Par Thierry Lemaire le 13 décembre 2013                      Lien  
Seconde partie de l'entretien avec Frederik Peeters sur la série {Aâma}. Au programme, de la religion, des influences, des surprises, des flashbacks, du rêve et des grosses scènes d'action.

Dans Aâma, vous parlez beaucoup de science et très peu de religion.

C’est abordé pour dire qu’on ne peut pas en parler. La religion a été bannie. C’est anecdotique pour moi, ça. En fait, je n’y avais même pas réfléchi avant de commencer. La question s’est posée quand les personnages ont commencé à jurer. Spontanément, j’ai écrit « nom de dieu ! ». Mais, est-ce que dans le futur, un type jurera en disant « nom de dieu ! » ? Du coup, ça m’a forcé à y réfléchir. J’ai complètement banni les jurons religieux. Ça m’intéressait de me dire que c’est une société où la religion a été bannie parce que c’est une sorte de dictature scientiste. Ça ne se fait pas par l’autorité, mais par la consommation.

C’est à peu près le monde dans lequel on vit. Il y a des résistances religieuses qui résistent à l’imposition d’une lecture du monde, ou même encore pire, d’une non-lecture du monde, car la consommation effrénée fait que la pensée disparaît. Et si la pensée disparaît, le vertige existentiel disparaît. Donc, il n’y a plus besoin de Dieu. On n’y pense plus. On ne pense plus à la mort, tellement obsédé par les nouveaux produits, par communiquer avec des gens qu’on ne connaît pas pour dire qu’on a bu un café ce matin, etc. Ça prend tellement de place que la pensée disparaît et donc la religion.

Frederik Peeters 2/2 ("Aâma") : "Mon ambition, c'est de faire Star Wars, et que le lecteur soit autant marqué que par Solaris"
Médecin ou évêque ?

La consommation a tué la religion.

Dans un sens, oui.

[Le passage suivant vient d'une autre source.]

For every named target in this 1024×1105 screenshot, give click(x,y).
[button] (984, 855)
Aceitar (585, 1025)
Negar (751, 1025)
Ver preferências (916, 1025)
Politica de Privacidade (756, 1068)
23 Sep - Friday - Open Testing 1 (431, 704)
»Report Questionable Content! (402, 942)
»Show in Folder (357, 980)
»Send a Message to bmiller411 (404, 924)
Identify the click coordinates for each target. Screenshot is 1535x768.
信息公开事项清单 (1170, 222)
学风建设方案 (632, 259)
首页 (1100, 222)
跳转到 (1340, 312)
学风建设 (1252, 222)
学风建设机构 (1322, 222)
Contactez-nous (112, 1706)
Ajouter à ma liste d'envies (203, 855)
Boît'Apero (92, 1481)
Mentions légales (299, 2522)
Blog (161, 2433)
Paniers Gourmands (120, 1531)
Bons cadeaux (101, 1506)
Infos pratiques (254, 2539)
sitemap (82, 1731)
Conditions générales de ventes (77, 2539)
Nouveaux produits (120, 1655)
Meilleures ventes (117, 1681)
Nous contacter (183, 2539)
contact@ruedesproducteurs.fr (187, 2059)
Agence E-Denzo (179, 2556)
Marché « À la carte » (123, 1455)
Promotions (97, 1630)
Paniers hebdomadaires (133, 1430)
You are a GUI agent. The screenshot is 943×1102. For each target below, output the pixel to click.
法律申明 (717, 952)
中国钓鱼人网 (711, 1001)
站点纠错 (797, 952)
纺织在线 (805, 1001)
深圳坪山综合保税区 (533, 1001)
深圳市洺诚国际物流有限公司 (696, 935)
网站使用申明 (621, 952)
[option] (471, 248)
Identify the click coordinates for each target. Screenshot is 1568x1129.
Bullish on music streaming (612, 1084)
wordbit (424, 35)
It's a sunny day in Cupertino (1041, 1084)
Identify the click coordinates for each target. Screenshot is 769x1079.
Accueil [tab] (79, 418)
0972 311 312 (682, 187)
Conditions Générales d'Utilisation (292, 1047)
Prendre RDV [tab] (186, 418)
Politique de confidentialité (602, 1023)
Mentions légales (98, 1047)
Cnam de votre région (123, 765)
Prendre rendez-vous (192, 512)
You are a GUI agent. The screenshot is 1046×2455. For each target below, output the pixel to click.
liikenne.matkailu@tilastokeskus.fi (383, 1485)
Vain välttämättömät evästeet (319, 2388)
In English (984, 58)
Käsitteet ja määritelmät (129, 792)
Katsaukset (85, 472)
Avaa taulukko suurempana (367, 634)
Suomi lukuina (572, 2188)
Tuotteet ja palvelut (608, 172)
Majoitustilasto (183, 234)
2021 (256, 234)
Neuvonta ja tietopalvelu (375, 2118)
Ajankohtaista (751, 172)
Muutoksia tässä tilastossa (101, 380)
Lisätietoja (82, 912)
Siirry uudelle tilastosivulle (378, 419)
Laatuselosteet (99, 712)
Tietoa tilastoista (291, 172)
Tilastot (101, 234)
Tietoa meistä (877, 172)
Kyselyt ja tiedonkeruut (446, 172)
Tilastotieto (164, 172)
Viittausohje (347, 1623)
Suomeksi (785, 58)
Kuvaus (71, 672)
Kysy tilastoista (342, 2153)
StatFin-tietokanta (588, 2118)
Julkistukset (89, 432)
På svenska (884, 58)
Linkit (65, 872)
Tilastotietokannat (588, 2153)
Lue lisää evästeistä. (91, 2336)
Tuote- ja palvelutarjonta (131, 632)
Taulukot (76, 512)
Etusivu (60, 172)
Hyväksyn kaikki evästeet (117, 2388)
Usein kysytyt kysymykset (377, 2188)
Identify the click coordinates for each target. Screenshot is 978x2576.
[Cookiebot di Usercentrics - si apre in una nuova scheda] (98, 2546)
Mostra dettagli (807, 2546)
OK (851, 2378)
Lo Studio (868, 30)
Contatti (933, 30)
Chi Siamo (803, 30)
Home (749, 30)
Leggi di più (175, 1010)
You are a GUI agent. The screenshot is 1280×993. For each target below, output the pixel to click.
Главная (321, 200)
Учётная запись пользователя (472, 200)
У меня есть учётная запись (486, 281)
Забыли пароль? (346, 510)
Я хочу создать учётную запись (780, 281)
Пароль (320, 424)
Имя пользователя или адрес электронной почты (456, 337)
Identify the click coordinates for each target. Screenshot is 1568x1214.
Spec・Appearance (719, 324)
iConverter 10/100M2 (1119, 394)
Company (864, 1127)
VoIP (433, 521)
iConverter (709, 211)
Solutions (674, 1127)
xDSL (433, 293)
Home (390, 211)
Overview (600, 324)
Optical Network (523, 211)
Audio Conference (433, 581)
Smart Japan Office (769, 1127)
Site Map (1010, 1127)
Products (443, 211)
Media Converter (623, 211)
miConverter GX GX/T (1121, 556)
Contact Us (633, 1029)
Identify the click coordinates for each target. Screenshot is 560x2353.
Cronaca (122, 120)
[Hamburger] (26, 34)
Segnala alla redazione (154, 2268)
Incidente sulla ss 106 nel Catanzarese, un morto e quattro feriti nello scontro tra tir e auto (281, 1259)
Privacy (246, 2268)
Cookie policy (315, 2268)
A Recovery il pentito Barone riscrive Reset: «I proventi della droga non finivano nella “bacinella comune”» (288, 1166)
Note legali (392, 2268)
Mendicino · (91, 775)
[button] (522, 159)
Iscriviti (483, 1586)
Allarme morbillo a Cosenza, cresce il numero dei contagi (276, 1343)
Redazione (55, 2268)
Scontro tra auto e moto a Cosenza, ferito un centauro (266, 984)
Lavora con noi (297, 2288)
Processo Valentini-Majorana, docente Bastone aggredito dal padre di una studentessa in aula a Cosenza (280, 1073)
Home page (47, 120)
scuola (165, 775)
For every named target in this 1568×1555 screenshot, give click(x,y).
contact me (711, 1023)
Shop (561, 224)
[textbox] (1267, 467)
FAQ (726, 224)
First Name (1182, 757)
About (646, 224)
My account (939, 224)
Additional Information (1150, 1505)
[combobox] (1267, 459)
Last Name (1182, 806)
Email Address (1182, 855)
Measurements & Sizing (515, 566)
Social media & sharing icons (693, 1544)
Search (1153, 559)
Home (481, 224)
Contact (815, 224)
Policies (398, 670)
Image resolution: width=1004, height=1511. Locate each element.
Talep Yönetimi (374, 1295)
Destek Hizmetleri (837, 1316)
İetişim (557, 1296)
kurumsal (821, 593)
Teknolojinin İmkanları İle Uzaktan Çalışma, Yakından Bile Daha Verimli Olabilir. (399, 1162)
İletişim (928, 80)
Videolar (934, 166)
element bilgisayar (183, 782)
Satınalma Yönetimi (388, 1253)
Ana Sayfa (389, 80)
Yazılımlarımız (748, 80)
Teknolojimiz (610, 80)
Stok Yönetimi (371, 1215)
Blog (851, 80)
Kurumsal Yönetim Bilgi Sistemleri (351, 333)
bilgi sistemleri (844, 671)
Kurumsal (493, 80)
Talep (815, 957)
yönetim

C’est la consommation dirigée par l’évolution technologique. C’est exactement ce qui se passe aujourd’hui. Personne ne questionne l’évolution technologique, personne. Il n’y a des débats nulle part. Dans les universités peut-être. Mais les gens ? Chaque fois qu’on achète un joujou, on ne se demande jamais quelle conséquence ça va avoir. Si on a raison de le faire. C’est rigolo. Très vite, quand on a inventé la voiture, on a commencé à questionner les limitations de vitesse. Encadrer la technologie, c’est considéré comme stalinien. Donc il y a une forme de dictature de consommation scientiste.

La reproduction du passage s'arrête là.